• **Task brief**:
Rewrite the rows below with "Find the location of" changed to "Locate" and everything else left as it is. Leave the pictures out of your answer.

[Screenshot grounding data]
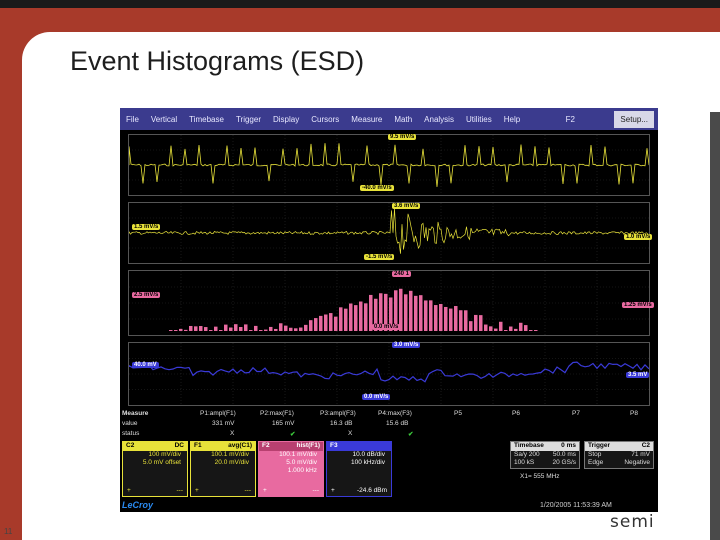 This screenshot has height=540, width=720. Describe the element at coordinates (265, 490) in the screenshot. I see `f2-descriptor-foot-left: +` at that location.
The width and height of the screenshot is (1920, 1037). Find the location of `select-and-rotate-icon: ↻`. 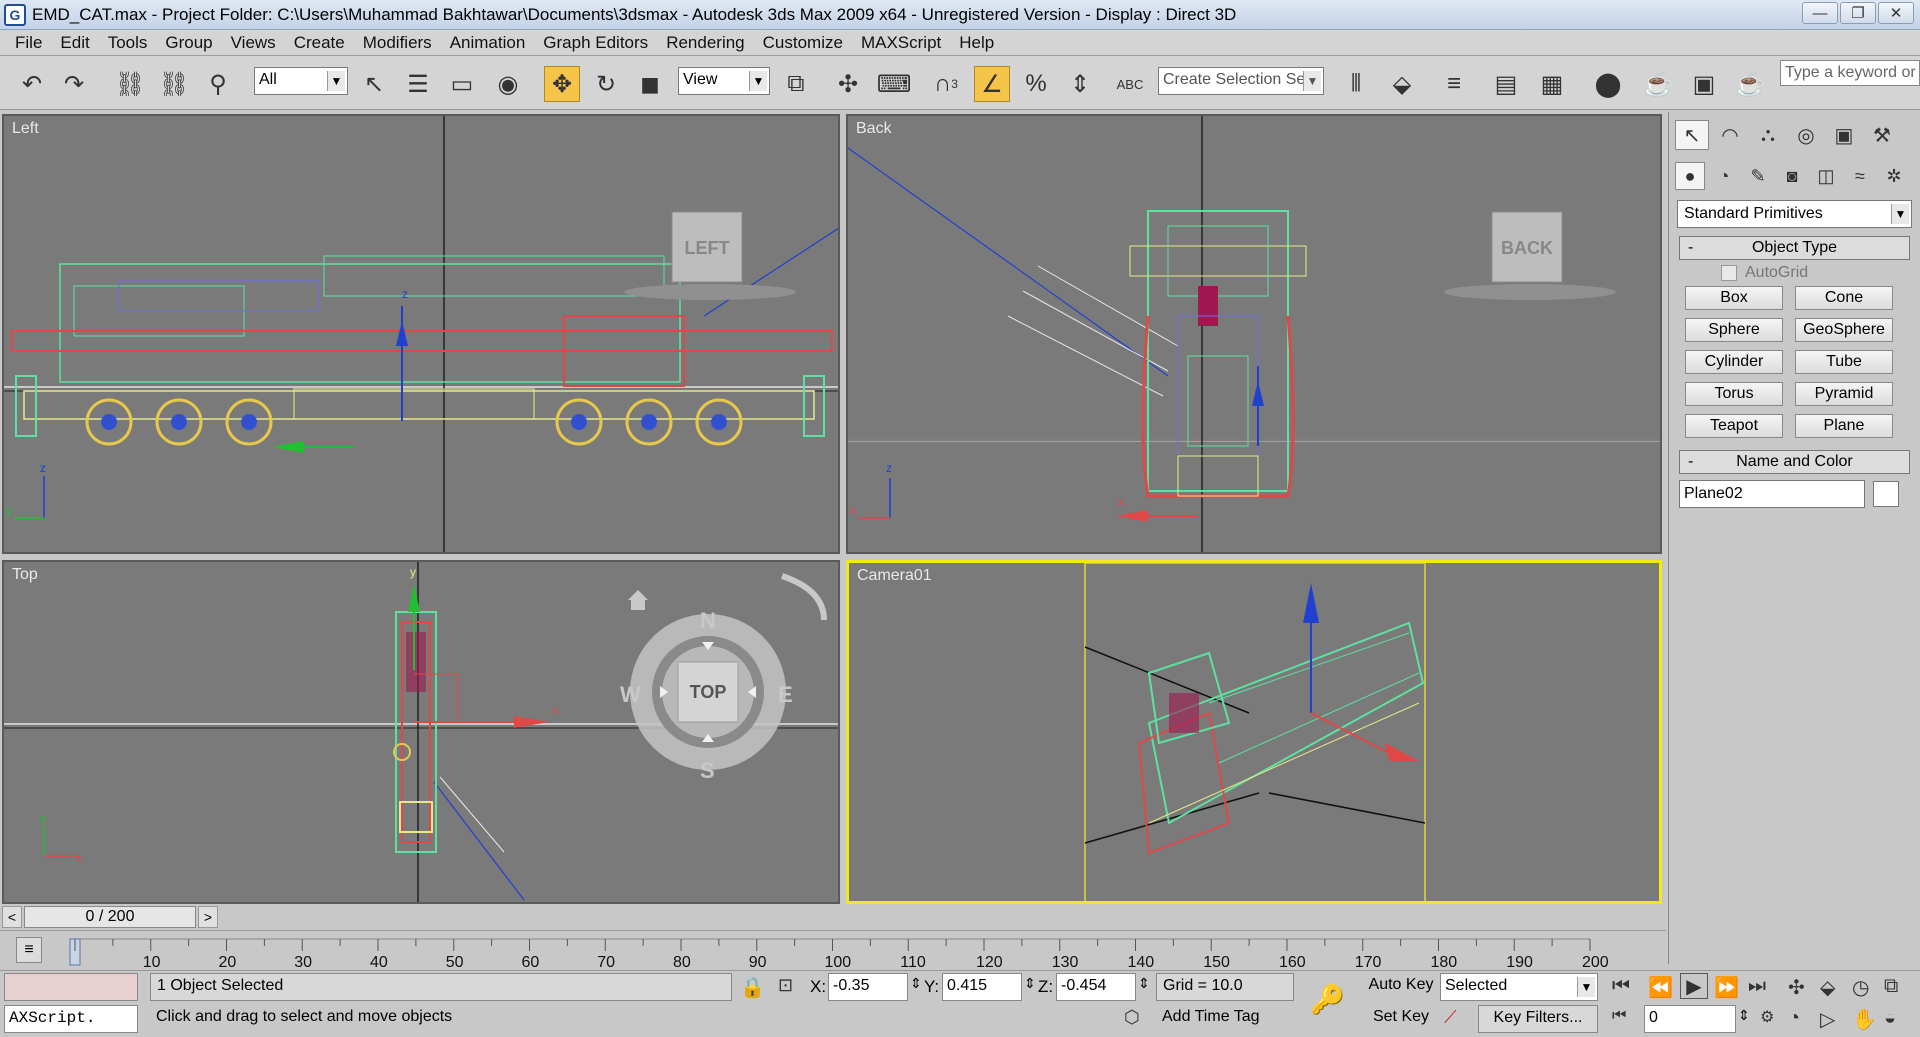

select-and-rotate-icon: ↻ is located at coordinates (606, 84).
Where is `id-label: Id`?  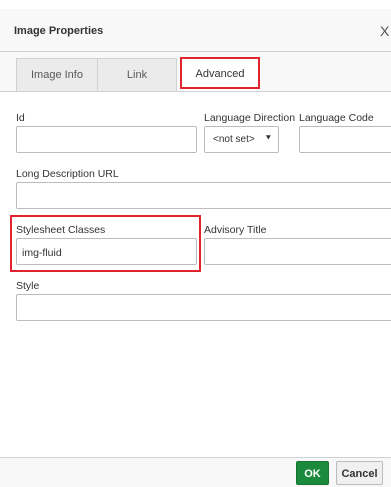
id-label: Id is located at coordinates (20, 118).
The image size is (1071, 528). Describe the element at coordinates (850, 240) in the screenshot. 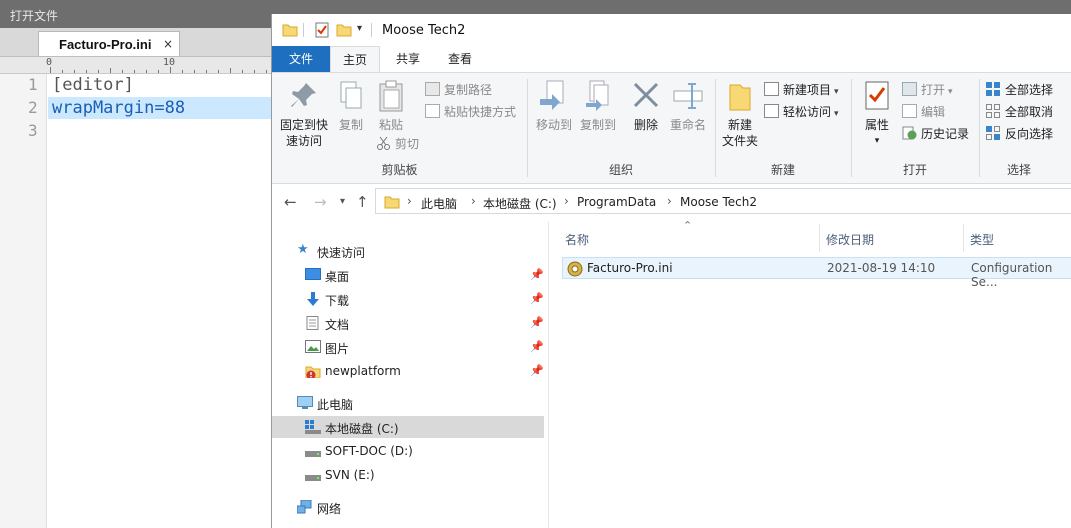

I see `column-header-modified: 修改日期` at that location.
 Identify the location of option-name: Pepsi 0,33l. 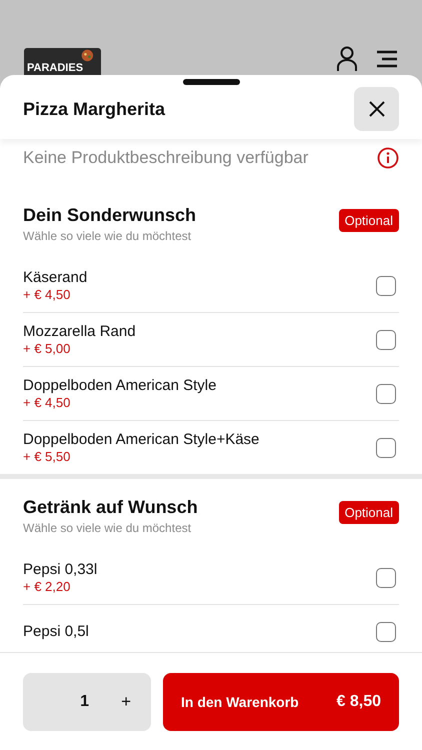
(60, 570).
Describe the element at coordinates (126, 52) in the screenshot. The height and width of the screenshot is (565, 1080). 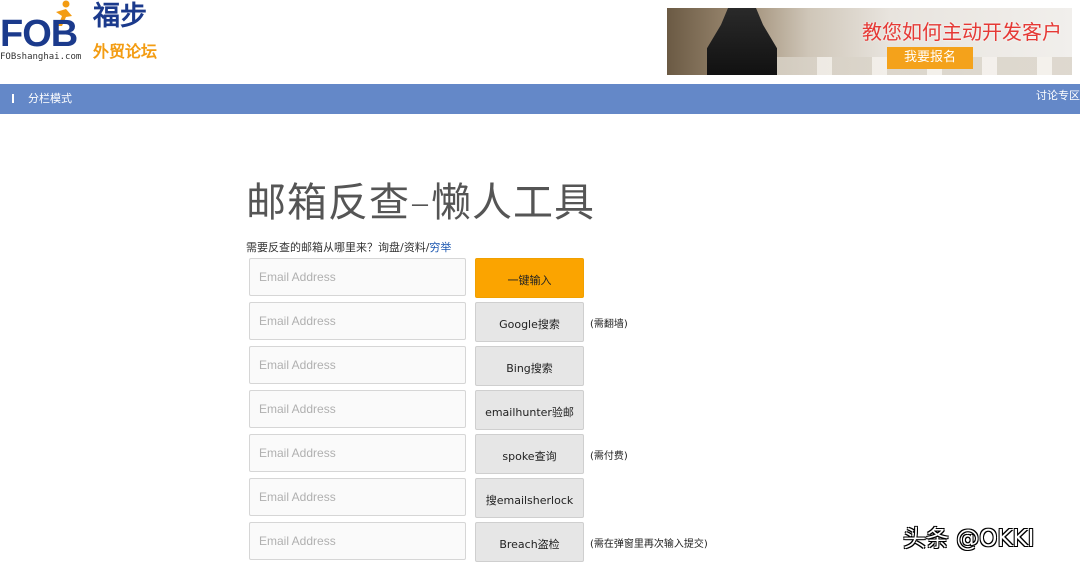
I see `logo-subtitle: 外贸论坛` at that location.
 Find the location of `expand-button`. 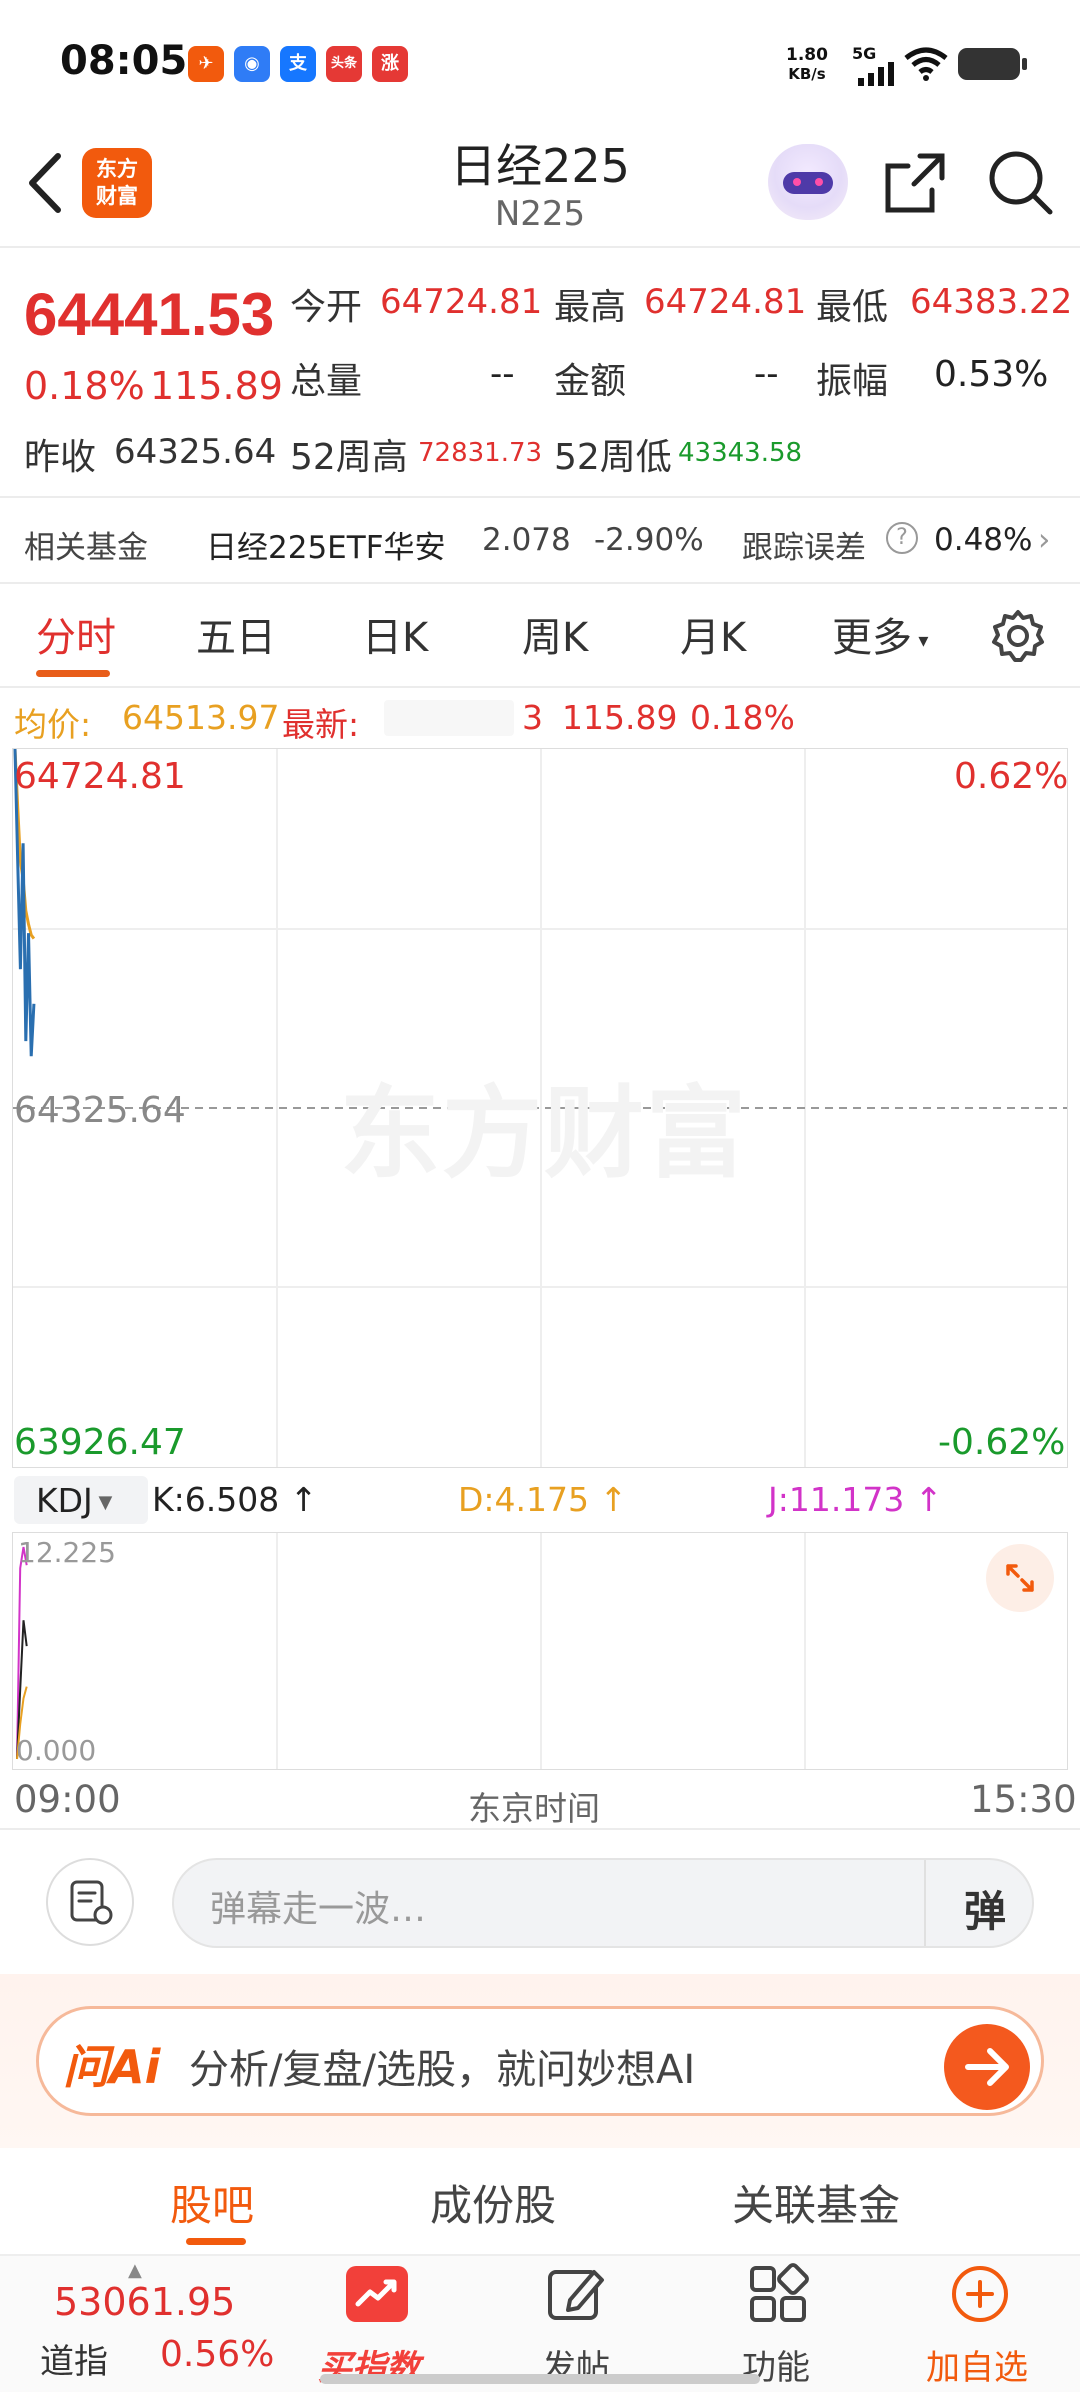

expand-button is located at coordinates (1020, 1578).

• **Written answer**:
 This screenshot has height=540, width=720. Describe the element at coordinates (265, 490) in the screenshot. I see `f2-descriptor-foot-left: +` at that location.
The width and height of the screenshot is (1920, 1037). Locate `select-and-rotate-icon: ↻`. 

select-and-rotate-icon: ↻ is located at coordinates (606, 84).
Where is `id-label: Id`?  
id-label: Id is located at coordinates (20, 118).
The image size is (1071, 528). Describe the element at coordinates (850, 240) in the screenshot. 

I see `column-header-modified: 修改日期` at that location.
 Identify the location of option-name: Pepsi 0,33l. 
(60, 570).
Describe the element at coordinates (126, 52) in the screenshot. The height and width of the screenshot is (565, 1080). 
I see `logo-subtitle: 外贸论坛` at that location.
 Locate `expand-button`. 

expand-button is located at coordinates (1020, 1578).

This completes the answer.